In this interview with Tim O’Reilly by McKinsey, he discusses key areas to consider in the opening up of data. For instance, he says that secrecy is a poor way of being secure since it does not enable understanding of the rules that guide behaviour. In addition, he explains the importance of common standards and building a powerful, effective platform, which he says can enable a market. He also says that the definition of open should better be explained, because it is not always necessary for anybody to be able to take the data and reuse it in whatever way they want. In addition, he explains why technology regulation is important and the way that government operating more like a lean startup can increase productivity.

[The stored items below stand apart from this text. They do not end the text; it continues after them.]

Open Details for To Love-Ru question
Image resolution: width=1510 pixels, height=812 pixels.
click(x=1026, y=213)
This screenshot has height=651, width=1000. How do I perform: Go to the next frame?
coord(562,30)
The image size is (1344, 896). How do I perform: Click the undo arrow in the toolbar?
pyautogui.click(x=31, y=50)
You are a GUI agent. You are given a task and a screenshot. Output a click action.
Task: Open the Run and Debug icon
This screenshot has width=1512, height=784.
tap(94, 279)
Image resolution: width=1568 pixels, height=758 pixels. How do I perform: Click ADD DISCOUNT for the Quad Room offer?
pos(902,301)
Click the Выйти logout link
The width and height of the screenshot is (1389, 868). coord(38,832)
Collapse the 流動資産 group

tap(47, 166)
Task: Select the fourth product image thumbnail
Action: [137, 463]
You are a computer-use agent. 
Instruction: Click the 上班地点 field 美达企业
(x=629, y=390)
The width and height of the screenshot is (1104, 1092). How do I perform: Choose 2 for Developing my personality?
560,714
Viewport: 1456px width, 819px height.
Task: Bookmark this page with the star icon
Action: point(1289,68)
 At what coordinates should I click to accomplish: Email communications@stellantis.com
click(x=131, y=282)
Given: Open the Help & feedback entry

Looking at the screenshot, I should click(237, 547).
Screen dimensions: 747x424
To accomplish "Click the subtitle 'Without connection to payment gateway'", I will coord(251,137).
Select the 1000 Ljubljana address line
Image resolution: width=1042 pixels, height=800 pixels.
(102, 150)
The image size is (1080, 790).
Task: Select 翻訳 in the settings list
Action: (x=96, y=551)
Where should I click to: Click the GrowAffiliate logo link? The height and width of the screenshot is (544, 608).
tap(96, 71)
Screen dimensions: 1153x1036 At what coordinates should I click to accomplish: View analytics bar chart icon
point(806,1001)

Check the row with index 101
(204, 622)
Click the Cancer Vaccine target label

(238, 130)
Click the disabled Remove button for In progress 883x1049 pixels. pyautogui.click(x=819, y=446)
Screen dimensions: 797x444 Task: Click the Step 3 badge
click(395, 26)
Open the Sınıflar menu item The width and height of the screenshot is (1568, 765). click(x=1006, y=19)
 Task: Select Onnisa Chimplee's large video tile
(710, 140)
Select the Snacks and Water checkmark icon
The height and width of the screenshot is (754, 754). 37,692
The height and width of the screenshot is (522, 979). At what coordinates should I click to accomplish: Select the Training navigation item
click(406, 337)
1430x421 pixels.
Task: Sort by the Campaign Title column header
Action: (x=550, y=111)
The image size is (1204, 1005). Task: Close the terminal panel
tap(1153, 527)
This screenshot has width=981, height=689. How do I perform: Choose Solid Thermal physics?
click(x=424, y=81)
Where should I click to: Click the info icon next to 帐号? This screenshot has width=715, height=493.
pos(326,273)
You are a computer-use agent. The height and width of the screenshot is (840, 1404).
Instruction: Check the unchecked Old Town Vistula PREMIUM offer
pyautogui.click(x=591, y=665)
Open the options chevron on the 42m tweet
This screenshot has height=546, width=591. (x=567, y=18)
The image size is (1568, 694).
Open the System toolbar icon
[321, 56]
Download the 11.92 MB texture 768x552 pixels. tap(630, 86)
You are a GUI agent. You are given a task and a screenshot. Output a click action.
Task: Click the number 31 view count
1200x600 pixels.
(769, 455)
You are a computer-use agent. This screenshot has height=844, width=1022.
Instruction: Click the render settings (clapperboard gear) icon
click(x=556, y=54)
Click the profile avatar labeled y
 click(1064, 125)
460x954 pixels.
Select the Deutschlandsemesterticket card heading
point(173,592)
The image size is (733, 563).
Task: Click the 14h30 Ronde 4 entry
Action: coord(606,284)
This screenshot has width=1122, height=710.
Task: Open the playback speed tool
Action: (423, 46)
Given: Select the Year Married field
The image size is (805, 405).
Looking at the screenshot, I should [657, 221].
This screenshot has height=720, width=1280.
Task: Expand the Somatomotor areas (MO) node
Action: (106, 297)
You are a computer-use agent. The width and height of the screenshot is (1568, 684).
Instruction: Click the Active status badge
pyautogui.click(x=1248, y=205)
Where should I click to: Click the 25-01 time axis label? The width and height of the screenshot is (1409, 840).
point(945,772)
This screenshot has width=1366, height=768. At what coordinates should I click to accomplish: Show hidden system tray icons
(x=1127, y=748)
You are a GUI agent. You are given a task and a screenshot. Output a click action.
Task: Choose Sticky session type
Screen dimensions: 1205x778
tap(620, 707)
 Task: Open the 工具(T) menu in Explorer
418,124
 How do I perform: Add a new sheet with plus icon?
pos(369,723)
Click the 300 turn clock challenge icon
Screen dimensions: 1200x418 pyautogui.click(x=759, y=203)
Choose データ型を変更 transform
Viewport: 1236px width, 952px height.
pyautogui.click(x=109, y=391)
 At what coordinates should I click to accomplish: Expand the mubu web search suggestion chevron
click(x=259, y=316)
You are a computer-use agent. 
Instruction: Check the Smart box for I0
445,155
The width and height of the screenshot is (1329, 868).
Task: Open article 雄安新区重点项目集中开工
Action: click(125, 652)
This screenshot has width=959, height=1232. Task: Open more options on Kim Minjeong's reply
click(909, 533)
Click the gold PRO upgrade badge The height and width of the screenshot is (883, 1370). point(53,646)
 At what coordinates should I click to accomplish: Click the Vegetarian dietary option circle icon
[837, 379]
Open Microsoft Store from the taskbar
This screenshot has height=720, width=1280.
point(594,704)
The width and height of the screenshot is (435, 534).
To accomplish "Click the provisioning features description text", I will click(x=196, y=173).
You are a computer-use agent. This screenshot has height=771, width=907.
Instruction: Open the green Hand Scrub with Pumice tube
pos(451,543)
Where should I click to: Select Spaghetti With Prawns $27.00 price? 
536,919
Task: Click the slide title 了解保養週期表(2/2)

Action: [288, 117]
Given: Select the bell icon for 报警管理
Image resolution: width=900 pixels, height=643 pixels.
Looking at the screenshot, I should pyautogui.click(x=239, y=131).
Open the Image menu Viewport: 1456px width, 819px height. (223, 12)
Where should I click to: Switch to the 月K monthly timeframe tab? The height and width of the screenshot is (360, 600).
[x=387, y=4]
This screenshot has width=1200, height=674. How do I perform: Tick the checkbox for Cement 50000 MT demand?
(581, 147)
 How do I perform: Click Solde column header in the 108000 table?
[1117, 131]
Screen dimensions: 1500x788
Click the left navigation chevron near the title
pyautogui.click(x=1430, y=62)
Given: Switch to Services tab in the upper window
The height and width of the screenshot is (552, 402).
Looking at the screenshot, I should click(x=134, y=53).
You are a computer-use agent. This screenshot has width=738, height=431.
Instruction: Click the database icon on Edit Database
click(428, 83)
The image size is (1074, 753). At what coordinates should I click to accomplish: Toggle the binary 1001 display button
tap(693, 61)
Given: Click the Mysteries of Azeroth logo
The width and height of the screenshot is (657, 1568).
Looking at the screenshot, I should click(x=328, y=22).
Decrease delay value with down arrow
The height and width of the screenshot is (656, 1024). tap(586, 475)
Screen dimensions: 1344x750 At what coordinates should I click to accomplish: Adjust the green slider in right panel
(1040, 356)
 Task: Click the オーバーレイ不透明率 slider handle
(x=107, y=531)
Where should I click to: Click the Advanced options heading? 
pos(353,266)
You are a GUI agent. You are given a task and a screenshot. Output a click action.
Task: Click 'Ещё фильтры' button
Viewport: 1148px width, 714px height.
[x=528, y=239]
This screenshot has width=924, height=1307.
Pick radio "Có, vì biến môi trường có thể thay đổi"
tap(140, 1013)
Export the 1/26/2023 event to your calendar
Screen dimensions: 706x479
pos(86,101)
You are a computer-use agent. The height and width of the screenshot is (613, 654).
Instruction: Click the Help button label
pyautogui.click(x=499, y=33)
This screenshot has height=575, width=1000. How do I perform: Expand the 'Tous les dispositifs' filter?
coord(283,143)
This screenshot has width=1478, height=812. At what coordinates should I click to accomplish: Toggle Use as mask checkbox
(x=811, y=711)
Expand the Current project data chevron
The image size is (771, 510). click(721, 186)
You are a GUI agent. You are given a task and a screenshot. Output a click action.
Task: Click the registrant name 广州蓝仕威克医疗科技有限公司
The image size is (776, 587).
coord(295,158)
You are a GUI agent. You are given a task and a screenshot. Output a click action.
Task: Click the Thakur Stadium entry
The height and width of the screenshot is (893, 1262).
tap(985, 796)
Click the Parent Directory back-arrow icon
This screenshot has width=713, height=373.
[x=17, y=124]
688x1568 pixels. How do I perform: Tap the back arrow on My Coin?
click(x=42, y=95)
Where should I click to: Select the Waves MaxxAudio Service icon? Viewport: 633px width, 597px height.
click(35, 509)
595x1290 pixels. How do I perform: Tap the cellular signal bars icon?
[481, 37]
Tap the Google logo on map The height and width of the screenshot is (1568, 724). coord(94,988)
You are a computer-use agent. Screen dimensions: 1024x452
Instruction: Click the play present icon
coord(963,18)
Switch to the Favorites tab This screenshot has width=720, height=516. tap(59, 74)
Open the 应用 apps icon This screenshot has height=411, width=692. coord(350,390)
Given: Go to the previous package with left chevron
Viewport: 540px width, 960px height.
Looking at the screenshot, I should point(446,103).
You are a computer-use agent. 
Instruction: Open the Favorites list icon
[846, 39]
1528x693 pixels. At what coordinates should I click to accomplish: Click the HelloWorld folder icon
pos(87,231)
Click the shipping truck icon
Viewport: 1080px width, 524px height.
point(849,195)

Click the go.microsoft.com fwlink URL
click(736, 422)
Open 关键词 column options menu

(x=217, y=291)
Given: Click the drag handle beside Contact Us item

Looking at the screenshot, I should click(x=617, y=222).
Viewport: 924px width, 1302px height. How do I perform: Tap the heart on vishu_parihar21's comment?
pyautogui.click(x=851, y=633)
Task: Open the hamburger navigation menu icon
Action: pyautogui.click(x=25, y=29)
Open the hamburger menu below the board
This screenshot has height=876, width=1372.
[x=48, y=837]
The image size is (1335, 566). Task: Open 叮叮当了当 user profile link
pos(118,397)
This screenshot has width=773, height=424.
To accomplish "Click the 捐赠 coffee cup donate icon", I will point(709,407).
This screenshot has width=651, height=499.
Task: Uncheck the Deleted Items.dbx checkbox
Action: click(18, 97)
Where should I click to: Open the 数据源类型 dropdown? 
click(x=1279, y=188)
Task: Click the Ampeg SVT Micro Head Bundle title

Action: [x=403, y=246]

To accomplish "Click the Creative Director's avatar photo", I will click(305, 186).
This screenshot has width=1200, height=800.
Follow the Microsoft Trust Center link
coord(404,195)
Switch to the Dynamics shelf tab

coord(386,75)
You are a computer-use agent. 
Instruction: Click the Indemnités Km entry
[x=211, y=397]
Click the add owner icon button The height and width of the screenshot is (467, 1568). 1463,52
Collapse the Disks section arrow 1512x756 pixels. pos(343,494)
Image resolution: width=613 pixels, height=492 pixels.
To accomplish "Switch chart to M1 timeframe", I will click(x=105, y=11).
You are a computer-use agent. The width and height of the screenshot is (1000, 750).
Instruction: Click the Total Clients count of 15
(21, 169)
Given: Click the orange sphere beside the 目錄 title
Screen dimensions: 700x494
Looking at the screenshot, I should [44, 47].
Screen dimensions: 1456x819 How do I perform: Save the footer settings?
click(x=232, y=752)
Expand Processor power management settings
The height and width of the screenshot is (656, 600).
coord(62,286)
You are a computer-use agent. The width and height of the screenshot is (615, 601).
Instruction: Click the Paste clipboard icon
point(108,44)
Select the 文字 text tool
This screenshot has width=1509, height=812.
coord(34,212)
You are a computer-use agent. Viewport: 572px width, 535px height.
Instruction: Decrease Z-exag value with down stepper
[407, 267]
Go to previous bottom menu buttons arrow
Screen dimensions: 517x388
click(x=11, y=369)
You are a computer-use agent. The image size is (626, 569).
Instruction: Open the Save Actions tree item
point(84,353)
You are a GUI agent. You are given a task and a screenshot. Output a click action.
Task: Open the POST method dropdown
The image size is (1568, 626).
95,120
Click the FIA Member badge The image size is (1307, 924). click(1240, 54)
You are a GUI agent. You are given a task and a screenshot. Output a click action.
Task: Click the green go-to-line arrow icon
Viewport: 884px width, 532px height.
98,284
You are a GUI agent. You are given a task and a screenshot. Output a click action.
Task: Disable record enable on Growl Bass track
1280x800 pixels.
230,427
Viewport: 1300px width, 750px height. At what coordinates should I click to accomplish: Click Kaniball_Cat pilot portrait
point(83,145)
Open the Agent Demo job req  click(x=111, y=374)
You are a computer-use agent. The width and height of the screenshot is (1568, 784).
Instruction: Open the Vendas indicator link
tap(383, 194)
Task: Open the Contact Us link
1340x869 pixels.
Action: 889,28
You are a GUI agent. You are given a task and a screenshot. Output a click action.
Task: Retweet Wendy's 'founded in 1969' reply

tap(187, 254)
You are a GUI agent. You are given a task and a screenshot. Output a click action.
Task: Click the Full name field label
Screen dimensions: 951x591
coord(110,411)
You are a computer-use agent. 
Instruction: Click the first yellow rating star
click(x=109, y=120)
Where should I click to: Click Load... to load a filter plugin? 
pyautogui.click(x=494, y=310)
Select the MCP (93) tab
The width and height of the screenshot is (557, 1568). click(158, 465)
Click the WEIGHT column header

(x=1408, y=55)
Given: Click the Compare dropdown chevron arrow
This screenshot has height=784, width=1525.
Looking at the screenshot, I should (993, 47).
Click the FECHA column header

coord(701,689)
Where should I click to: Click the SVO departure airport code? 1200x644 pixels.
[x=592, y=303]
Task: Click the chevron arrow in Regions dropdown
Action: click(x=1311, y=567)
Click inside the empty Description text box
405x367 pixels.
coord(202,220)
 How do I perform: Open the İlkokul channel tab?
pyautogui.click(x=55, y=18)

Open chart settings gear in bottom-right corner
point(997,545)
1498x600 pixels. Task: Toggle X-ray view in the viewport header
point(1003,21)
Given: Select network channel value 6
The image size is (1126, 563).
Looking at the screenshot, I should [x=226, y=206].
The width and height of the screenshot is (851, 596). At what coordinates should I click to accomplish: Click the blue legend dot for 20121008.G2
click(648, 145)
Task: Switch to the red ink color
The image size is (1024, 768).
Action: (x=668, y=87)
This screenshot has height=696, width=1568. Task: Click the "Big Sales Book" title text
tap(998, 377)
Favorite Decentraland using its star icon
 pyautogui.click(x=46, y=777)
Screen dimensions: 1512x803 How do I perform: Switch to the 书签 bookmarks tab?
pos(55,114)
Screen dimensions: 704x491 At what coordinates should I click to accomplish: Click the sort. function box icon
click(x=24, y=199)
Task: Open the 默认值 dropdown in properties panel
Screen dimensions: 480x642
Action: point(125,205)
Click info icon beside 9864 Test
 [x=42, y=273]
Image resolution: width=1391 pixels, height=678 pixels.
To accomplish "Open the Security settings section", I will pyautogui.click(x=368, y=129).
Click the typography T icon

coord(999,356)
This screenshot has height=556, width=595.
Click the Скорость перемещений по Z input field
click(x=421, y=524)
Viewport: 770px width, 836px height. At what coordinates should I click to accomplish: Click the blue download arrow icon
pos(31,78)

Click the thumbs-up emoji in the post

In this Gartner post Andrea Di Maio discusses the unintended consequences of using open data and scraping data through citing two Yale students, that used university data to build a website that allowed students to plan their schedules and compare class evaluations and teacher ratings. He says that the growing availability of open data and the individual’s ability to exchange their own data via social networks is challenging data ownership and that trust is shifting from established organizations to people.
This post discusses the inevitability of open data for government and the need for a more deliberate effort by government agencies to ensure data is harnessed effectively. These were 2 of the most discussed issues at the U.S. Department of Health and Human Services' Open DataFest and highlights of some of the key points of presentations are given.